#### [Stored data entries]
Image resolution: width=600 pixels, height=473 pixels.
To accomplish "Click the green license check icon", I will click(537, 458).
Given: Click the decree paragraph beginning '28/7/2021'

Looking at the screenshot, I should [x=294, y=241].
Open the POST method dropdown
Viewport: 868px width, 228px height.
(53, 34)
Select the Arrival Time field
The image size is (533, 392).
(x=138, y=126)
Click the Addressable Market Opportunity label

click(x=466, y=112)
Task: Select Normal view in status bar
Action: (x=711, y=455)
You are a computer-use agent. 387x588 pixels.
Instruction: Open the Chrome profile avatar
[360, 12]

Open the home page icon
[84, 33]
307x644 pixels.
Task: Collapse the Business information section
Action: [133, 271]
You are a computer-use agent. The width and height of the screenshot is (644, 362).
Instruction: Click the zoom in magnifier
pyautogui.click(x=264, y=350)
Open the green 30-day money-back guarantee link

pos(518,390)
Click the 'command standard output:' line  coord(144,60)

* * *

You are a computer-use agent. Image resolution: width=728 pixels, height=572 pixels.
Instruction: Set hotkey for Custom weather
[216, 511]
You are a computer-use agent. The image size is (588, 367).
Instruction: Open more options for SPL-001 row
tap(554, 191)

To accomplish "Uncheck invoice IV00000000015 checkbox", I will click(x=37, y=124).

#### [Problem]
Transcribe, exactly and without additions, the lines of the records above, beginning with the line that contains "Image resolution: width=600" and ending with the line that contains "Click the 'command", both included.

#### [Result of this task]
Image resolution: width=600 pixels, height=473 pixels.
To accomplish "Click the green license check icon", I will click(537, 458).
Given: Click the decree paragraph beginning '28/7/2021'

Looking at the screenshot, I should [x=294, y=241].
Open the POST method dropdown
Viewport: 868px width, 228px height.
(53, 34)
Select the Arrival Time field
The image size is (533, 392).
(x=138, y=126)
Click the Addressable Market Opportunity label

click(x=466, y=112)
Task: Select Normal view in status bar
Action: (x=711, y=455)
You are a computer-use agent. 387x588 pixels.
Instruction: Open the Chrome profile avatar
[360, 12]

Open the home page icon
[84, 33]
307x644 pixels.
Task: Collapse the Business information section
Action: [133, 271]
You are a computer-use agent. The width and height of the screenshot is (644, 362).
Instruction: Click the zoom in magnifier
pyautogui.click(x=264, y=350)
Open the green 30-day money-back guarantee link

pos(518,390)
Click the 'command standard output:' line  coord(144,60)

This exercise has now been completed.